_Prompt A:_
Please rewrite the blog post below on choosing an obstetrician, starting at the words "When we first" and ending after "a better option?", with "doctor" swapped for "physician" throughout.
_Prompt B:_
Answer these questions from the blog post on choosing an obstetrician:
(i) How many pee-on-a-stick tests were taken at first?
(ii) At how many weeks was the peek-a-boo picture taken?
(iii) What kind of hospital did the first lady doctor come from?

_Excerpt:_

Tuesday, October 14, 2014

The tricky thing about choosing your preferred Obstetrician ...

Sometimes there's just no way to say it but to say it straight.

When we first knew we were expecting -- you know, like, after the first 3 pee-on-a-stick tests to be really really sure -- the first question that came to mind was... so hey, on which episode did it take flight? Haha. Oh trust me... the doctor will want to know this too, to try to pin out your estimated due date. Well, more accurately, they will ask when your last day of menses is. So if you screw that up and forget when, then your EDD will be messed up a bit too. 

And then there are the other more pressing questions like... Do we go see a doctor right away? Which doctor do we go to and which clinic or hospital? Are we going to stick with the same doctor till we go into labor or do we get him/her to recommend us a better option?

I supposed nobody can blame first timers. In fact, you should be asking all these questions and find the answers because the things you read in Google search these days can either be right or more opinion-based than the actual thing. So it is a very good idea to get an expert's opinions.

Peek-a-boo! At 32 weeks... Pic courtesy of daddy.

Now back to the question of choosing the right doctor. 'Right' means to me that the doctor provides all the information and care that I expect from a doctor, and offers information instead of asking if i have any other questions. New mommies sometimes don't really know how to deal with "Do you have any questions you want to ask me?"

When asked the first time, of course I was ready with my sets of questions of things I feel I need to know in case my doctor didn't tell me right away. Standard first-time-appointment questions that every new mommy felt obliged to ask. But as we progress, I felt there were less and less questions and I wasn't sure I covered every ground or if I missed anything I'm supposed to know but didn't or were afraid to ask, in case you know, I'd look stupid if I were supposed to know the answer to that but didn't.

Sometimes there are some embarrassing concerns some women feel more comfortable discussing with a lady doctor than a male doctor. And sometimes there are moments you'd feel like the lady doctor takes you being a woman for granted and expects you to learn these things as you go along like every other woman before you because perhaps that would be the best lesson.

And sometimes some male doctors are more understanding and more sympathetic to your plight than you ever thought possible, because you know... they're male. What would they know about giving birth other than what they're being taught in medical schools, right? Which brings to mind, what makes a man suddenly decide to be an obstetrician or a gynecologist in the first place? Baffling thought, like wonders of the universe known only to the man himself.

I started out picking a lady doctor blindly from a list of few other lady doctors from this private hospital. Not knowing much about her other than what her reviews in blogs said about her. Which is not bad either. In fact, the reviews were right.

_Extracted entries:_
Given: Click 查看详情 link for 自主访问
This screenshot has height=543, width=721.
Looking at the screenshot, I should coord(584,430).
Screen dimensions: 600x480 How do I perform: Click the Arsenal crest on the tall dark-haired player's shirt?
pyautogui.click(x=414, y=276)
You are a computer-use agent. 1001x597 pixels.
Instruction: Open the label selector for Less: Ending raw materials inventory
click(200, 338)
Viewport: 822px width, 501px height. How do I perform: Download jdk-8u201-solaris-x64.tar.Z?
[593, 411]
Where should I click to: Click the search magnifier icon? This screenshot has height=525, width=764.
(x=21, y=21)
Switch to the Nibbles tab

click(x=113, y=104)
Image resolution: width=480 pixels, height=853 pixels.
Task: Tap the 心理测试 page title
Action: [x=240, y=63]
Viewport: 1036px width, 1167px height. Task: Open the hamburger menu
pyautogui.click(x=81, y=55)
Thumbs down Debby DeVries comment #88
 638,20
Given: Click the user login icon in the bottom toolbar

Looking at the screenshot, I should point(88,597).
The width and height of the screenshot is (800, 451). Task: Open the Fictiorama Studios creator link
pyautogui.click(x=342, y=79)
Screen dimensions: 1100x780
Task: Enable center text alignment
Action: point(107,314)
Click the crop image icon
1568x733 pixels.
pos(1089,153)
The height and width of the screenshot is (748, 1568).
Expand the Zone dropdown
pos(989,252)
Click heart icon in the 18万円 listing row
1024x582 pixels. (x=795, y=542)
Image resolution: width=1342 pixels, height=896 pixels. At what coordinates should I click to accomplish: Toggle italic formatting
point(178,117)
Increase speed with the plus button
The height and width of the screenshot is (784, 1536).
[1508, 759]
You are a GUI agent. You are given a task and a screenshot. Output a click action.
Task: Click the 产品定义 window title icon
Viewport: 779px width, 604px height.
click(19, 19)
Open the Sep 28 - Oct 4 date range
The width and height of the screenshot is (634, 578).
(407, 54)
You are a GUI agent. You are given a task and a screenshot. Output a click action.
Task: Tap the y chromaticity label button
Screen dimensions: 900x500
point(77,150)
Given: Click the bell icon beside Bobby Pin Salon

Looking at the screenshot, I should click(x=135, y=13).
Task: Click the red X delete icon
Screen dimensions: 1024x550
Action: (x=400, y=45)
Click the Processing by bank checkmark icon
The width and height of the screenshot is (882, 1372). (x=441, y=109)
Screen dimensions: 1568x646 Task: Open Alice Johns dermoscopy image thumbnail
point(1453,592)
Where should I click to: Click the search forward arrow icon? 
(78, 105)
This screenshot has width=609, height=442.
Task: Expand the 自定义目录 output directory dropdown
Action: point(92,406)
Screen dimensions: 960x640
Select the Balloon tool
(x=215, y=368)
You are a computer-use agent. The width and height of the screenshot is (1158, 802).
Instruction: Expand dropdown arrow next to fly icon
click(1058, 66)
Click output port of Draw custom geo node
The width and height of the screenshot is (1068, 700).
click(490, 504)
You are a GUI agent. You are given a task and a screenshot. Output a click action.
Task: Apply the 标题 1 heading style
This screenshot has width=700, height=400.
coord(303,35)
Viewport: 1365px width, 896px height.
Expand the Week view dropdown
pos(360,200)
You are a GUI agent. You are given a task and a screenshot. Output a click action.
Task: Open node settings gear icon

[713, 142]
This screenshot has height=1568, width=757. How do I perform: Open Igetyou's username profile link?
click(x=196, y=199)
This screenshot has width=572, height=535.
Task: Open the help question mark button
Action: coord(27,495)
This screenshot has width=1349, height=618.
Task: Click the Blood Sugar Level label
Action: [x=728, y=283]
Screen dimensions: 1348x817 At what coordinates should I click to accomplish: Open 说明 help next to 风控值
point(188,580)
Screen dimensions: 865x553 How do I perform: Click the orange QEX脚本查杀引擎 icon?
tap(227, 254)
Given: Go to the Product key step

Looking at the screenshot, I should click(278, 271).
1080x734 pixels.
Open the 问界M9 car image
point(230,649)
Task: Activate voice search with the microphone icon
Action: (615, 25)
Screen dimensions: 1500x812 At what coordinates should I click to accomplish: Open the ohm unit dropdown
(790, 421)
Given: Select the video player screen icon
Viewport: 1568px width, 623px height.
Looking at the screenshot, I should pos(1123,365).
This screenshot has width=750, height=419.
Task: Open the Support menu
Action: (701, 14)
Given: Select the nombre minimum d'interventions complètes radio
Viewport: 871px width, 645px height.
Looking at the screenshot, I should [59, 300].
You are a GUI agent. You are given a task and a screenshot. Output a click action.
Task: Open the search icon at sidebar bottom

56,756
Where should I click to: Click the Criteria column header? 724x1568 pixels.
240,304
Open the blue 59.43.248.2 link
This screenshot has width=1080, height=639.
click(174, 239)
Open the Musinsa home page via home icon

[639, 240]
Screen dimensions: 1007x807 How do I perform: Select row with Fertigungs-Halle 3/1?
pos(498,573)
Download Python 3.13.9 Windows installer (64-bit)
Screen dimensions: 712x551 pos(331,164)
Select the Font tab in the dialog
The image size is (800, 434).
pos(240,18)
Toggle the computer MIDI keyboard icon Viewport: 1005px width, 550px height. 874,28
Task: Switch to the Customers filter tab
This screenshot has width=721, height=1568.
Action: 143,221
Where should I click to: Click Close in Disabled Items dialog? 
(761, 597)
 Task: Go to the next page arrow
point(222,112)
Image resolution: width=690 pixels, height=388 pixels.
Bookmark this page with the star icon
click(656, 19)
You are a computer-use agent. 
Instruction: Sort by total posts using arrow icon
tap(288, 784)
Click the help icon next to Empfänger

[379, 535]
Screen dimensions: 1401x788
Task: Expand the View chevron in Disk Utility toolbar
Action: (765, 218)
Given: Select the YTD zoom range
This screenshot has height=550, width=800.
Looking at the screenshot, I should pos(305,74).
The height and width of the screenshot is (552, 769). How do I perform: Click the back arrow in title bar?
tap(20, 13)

_Task solution A:_
When we first knew we were expecting -- you know, like, after the first 3 pee-on-a-stick tests to be really really sure -- the first question that came to mind was... so hey, on which episode did it take flight? Haha. Oh trust me... the physician will want to know this too, to try to pin out your estimated due date. Well, more accurately, they will ask when your last day of menses is. So if you screw that up and forget when, then your EDD will be messed up a bit too. 

And then there are the other more pressing questions like... Do we go see a physician right away? Which physician do we go to and which clinic or hospital? Are we going to stick with the same physician till we go into labor or do we get him/her to recommend us a better option?

_Task solution B:_
(i) Three
(ii) 32 weeks
(iii) A private hospital